**Provided text:**
Calibration

Calibration in the context of algorithmic fairness is the property that a classifier's predicted probability of an outcome matches the actual frequency of that outcome within each protected group. If the algorithm predicts that individuals in a group have a 70% chance of default, then approximately 70% of that group should actually default. A well-calibrated classifier is honest about its uncertainty.

Calibration is a natural and widely used criterion in machine learning, particularly in medical and risk-assessment contexts. A doctor wants to know that a 90% risk prediction means a 90% actual risk. Calibration ensures that the algorithm's confidence is meaningful and not merely a ranking score.

The impossibility of fairness results — proved independently by Jon Kleinberg and Alexandra Chouldechova — demonstrate that calibration cannot be simultaneously achieved with equalized odds when base rates differ across groups. A system that is well-calibrated for each group and has equal error rates across groups can only exist if the base rates are equal. Since real-world base rates often differ for structural reasons, calibration becomes a choice that excludes other fairness properties.

The systems critique of calibration is that it naturalizes the base rate. By requiring that predictions match observed frequencies, calibration treats the historical data as the ground truth. If the historical data reflects past discrimination, calibration encodes that discrimination into the algorithm's confidence structure. The algorithm becomes a statistical mirror of injustice, reflecting it back with mathematical precision.

**Tasks to carry out:**
a) Answer these questions using the text on calibration.
(i) Who independently proved the impossibility of fairness results?
(ii) In which contexts is calibration described as particularly widely used?
(iii) According to the systems critique, what does calibration treat the historical data as?
b) Summarize the text on calibration in two sentences.
c) Copy out the stretch of the text on calibration from "The systems critique" through "with mathematical precision.".

(Stored data)
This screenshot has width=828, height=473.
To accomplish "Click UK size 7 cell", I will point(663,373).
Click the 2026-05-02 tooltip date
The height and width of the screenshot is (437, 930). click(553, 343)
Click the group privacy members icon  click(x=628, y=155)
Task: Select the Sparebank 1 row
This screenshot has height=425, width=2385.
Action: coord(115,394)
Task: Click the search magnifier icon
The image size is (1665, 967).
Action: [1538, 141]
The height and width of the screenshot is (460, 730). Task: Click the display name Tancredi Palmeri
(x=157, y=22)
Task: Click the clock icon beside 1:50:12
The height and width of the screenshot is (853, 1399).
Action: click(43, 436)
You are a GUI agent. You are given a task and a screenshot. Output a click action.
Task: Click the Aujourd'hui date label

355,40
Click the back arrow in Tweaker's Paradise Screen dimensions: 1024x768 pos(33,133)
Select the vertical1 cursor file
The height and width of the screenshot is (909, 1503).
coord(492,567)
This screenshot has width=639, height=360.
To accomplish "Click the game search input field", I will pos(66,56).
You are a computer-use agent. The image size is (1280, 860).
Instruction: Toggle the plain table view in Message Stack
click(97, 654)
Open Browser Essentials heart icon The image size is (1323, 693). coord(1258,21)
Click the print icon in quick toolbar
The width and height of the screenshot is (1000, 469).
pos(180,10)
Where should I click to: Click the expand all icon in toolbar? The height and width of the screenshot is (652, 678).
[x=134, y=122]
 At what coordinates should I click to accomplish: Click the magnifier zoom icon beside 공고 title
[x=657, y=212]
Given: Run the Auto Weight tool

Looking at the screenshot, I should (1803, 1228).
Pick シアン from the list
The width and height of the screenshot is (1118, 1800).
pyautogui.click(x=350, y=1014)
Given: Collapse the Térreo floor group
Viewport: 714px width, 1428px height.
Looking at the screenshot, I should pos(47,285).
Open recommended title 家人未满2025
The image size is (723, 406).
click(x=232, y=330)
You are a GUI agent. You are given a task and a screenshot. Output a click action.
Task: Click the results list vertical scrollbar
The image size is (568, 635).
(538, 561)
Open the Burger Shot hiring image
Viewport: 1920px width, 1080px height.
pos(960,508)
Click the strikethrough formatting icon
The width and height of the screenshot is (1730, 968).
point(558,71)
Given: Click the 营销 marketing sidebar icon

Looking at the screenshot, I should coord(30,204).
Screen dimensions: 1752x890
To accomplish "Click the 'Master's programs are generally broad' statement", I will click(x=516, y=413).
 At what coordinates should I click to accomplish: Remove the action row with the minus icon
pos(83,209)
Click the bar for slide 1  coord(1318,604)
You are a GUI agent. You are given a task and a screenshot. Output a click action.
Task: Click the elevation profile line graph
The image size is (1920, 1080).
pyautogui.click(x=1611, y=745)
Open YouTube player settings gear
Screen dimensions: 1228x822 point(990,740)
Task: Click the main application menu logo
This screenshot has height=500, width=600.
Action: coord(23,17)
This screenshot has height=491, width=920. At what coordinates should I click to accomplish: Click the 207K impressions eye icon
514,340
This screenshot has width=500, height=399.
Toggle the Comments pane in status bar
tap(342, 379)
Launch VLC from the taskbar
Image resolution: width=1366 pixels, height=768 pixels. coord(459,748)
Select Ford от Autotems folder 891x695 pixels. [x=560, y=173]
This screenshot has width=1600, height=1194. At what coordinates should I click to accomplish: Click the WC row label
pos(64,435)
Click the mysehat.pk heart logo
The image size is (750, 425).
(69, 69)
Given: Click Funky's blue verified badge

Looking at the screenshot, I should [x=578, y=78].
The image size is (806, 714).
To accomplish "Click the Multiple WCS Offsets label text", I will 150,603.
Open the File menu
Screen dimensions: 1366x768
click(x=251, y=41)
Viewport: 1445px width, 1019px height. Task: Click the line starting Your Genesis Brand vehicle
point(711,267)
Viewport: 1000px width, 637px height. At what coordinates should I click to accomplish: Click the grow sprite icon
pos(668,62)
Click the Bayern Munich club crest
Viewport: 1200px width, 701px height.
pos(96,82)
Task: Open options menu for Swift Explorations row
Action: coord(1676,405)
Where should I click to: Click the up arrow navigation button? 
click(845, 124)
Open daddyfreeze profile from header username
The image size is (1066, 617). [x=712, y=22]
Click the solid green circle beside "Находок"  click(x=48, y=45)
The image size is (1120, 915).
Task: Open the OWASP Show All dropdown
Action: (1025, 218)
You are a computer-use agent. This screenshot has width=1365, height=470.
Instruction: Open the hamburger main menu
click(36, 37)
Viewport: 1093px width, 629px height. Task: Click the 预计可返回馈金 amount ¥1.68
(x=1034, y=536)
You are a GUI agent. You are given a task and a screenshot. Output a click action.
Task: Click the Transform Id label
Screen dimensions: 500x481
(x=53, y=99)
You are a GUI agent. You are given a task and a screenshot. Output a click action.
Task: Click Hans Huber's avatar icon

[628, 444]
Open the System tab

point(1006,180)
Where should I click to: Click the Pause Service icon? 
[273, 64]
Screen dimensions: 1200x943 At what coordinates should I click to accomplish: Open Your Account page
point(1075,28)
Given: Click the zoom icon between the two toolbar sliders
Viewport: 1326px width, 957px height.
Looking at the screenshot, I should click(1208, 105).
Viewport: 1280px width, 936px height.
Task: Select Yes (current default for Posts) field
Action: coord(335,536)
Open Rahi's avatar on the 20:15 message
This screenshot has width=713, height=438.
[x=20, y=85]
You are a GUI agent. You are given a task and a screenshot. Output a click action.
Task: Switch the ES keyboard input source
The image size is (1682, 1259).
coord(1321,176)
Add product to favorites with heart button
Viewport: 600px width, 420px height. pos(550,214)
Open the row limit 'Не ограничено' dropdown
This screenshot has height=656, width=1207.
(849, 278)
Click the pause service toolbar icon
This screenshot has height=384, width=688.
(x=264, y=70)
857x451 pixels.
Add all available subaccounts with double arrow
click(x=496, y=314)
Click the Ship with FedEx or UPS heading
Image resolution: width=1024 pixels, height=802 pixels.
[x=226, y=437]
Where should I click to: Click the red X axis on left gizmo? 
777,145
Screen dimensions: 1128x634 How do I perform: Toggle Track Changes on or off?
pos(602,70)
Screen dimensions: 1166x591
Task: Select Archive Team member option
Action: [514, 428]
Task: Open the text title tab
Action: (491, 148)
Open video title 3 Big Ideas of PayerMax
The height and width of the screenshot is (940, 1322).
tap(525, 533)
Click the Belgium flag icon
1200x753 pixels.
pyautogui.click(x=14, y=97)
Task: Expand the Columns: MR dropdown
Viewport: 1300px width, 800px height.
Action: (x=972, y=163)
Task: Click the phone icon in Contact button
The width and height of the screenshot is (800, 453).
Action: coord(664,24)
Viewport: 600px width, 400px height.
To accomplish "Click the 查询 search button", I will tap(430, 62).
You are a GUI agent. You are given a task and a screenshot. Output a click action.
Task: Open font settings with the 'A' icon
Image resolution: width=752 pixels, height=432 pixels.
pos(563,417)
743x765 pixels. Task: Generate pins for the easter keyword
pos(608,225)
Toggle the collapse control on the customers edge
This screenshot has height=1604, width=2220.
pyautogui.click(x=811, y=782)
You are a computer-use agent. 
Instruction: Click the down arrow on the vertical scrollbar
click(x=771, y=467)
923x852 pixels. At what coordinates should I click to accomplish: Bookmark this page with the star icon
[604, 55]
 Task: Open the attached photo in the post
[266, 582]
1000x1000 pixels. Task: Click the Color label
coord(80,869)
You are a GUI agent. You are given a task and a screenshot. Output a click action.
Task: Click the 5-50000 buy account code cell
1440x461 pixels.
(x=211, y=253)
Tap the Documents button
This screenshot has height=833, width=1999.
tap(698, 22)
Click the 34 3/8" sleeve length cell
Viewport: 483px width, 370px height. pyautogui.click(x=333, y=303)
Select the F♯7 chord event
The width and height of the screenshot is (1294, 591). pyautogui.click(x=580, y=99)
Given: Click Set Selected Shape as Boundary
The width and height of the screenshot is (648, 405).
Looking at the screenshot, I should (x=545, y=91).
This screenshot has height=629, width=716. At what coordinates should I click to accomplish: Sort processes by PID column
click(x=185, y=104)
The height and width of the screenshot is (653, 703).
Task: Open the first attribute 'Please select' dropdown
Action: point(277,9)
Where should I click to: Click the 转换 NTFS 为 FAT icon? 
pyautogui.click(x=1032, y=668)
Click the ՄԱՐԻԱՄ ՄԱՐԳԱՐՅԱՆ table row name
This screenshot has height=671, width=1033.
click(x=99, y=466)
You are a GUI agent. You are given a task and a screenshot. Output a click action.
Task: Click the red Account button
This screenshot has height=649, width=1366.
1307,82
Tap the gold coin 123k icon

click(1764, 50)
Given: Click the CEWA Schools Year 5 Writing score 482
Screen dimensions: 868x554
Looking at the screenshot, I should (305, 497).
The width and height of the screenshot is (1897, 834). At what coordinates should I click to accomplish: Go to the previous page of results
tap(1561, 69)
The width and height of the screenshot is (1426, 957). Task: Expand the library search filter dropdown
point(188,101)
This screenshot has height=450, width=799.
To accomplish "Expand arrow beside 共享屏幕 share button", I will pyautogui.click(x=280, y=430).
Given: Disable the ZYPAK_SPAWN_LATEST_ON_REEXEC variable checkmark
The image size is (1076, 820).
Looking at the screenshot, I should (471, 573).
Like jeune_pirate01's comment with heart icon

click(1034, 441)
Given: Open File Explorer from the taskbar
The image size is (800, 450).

**Answers to the problems:**
a)
(i) Jon Kleinberg and Alexandra Chouldechova
(ii) Medical and risk-assessment contexts
(iii) The ground truth

b) Calibration is the property that a classifier's predicted probability of an outcome matches the actual frequency of that outcome within each protected group, and it is widely used in medical and risk-assessment contexts. It cannot coexist with equalized odds when base rates differ across groups, and critics argue that by treating historical data as ground truth it encodes past discrimination into the algorithm.

c)
The systems critique of calibration is that it naturalizes the base rate. By requiring that predictions match observed frequencies, calibration treats the historical data as the ground truth. If the historical data reflects past discrimination, calibration encodes that discrimination into the algorithm's confidence structure. The algorithm becomes a statistical mirror of injustice, reflecting it back with mathematical precision.